Evaluating samples from generative models is generally problematic. Pixel-wise measures like PNSR and SSIM are appropriate when objects are well aligned, but for long-range generations this is unlikely to be the case. Fig. 12 shows sequences generated from our model and MCNet , as well as their difference with respect to the ground truth. While the person remains sharp, there is some error in the velocity prediction, which accumulates to a significant offset in position. Consequently, the resulting PSNR and SSIM scores are very misleading and we adopt the Inception score as an alternative in the main paper.

Appendix C KTH experimental settings

The KTH dataset consists of 25 different subjects performing six different actions (boxing, hand waving, hand clapping, jogging, running and walking) against a static background. Each person is observed performaing every action in four different scenarios with varied clothing a background conditions. Following we used person 1-16 for training and person 17-25 for testingNote, this is not the standard train/test split used for KTH action classification. We also resize frames to 128 $\times$ 128 pixels.

Appendix D Details of classification experiments

NORB object classification: We used a two layer fully connected network with 256 hidden units as the classifier. Leaky ReLU’s, batch normalization and dropout were used in every layer. We trained with ADAM as used early stopping on a validation set to prevent over fitting.

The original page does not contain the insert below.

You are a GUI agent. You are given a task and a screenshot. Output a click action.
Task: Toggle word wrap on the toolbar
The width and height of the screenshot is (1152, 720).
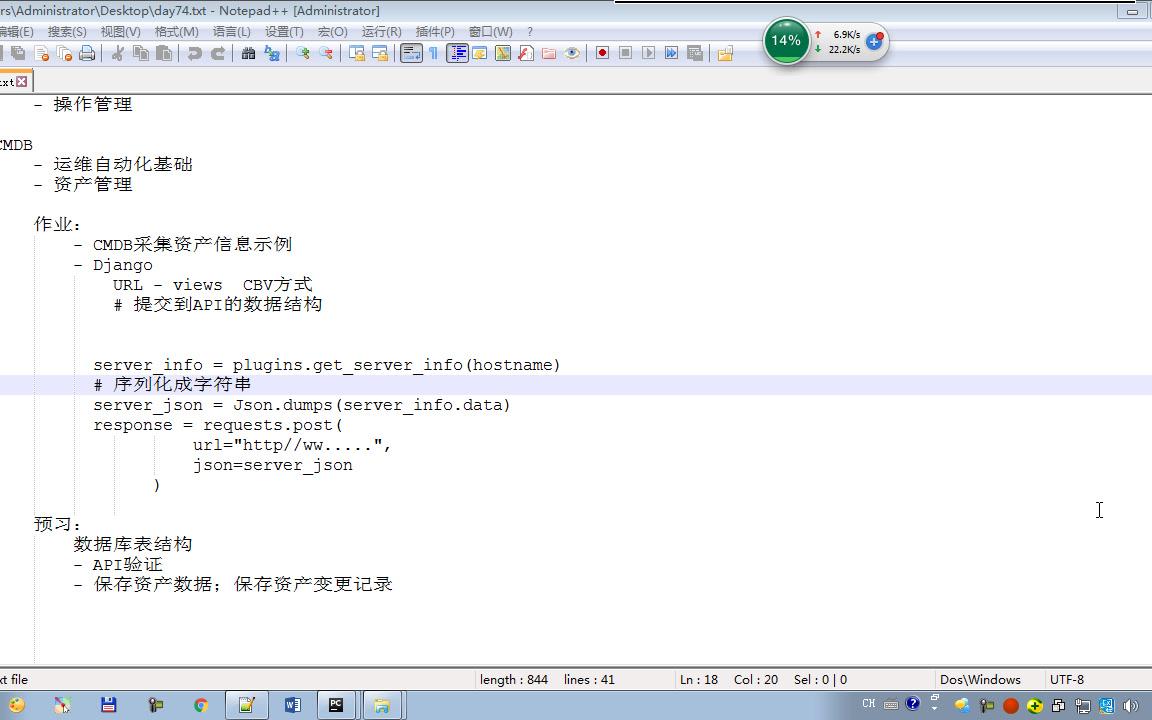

KTH action classification: We used a two layer fully connected network with 1200 hidden units as the classifier. Leaky ReLU’s, batch normalization and dropout were used in every layer. Both DrNet and the autoencoder baseline produced 24 dimensional latent vectors. The classifier was trained on sequences of length 24 so the input to the classifier was 24 $\times$ 24. We also tried an autoencoder baseline with a 128 dimensional latent space (i.e, same dimensionality as the content vectors of DrNet ) but found this model performed worse. We trained the action classifier on the pose representations from DrNet and the autoencoder for varying training set sizes. Specifically, we varied the number of subjects used in the training set from 1 to 12.